* WHAT THE TASK ASKS *
Retyping all the entries exactly is the whole task.

Stored items from a collection:
##############################

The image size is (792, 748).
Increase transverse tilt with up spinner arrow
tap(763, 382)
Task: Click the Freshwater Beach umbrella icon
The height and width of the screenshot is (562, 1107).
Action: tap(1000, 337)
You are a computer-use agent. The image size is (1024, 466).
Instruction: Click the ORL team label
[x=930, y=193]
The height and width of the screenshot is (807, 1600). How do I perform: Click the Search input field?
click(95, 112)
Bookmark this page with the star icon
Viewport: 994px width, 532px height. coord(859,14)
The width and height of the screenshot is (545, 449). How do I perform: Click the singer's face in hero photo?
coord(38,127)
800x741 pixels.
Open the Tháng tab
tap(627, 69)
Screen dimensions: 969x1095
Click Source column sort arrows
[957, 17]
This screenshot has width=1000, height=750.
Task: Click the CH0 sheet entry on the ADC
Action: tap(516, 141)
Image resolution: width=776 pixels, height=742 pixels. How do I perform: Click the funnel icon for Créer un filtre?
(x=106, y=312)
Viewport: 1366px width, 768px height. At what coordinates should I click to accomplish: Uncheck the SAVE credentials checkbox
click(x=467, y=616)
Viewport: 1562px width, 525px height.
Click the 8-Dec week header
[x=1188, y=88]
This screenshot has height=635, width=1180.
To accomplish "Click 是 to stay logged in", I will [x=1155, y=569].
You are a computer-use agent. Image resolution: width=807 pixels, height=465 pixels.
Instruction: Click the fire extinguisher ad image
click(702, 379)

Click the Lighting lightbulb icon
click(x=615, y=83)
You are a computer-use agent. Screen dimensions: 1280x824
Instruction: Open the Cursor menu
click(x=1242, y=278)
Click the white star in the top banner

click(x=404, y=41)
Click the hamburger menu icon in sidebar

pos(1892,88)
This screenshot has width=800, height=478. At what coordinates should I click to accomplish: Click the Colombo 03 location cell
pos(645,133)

##############################

* ANSWER TO THE PROBLEM *
The image size is (792, 748).
Increase transverse tilt with up spinner arrow
tap(763, 382)
Task: Click the Freshwater Beach umbrella icon
The height and width of the screenshot is (562, 1107).
Action: tap(1000, 337)
You are a computer-use agent. The image size is (1024, 466).
Instruction: Click the ORL team label
[x=930, y=193]
The height and width of the screenshot is (807, 1600). How do I perform: Click the Search input field?
click(95, 112)
Bookmark this page with the star icon
Viewport: 994px width, 532px height. coord(859,14)
The width and height of the screenshot is (545, 449). How do I perform: Click the singer's face in hero photo?
coord(38,127)
800x741 pixels.
Open the Tháng tab
tap(627, 69)
Screen dimensions: 969x1095
Click Source column sort arrows
[957, 17]
This screenshot has width=1000, height=750.
Task: Click the CH0 sheet entry on the ADC
Action: tap(516, 141)
Image resolution: width=776 pixels, height=742 pixels. How do I perform: Click the funnel icon for Créer un filtre?
(x=106, y=312)
Viewport: 1366px width, 768px height. At what coordinates should I click to accomplish: Uncheck the SAVE credentials checkbox
click(x=467, y=616)
Viewport: 1562px width, 525px height.
Click the 8-Dec week header
[x=1188, y=88]
This screenshot has height=635, width=1180.
To accomplish "Click 是 to stay logged in", I will [x=1155, y=569].
You are a computer-use agent. Image resolution: width=807 pixels, height=465 pixels.
Instruction: Click the fire extinguisher ad image
click(702, 379)

Click the Lighting lightbulb icon
click(x=615, y=83)
You are a computer-use agent. Screen dimensions: 1280x824
Instruction: Open the Cursor menu
click(x=1242, y=278)
Click the white star in the top banner

click(x=404, y=41)
Click the hamburger menu icon in sidebar

pos(1892,88)
This screenshot has width=800, height=478. At what coordinates should I click to accomplish: Click the Colombo 03 location cell
pos(645,133)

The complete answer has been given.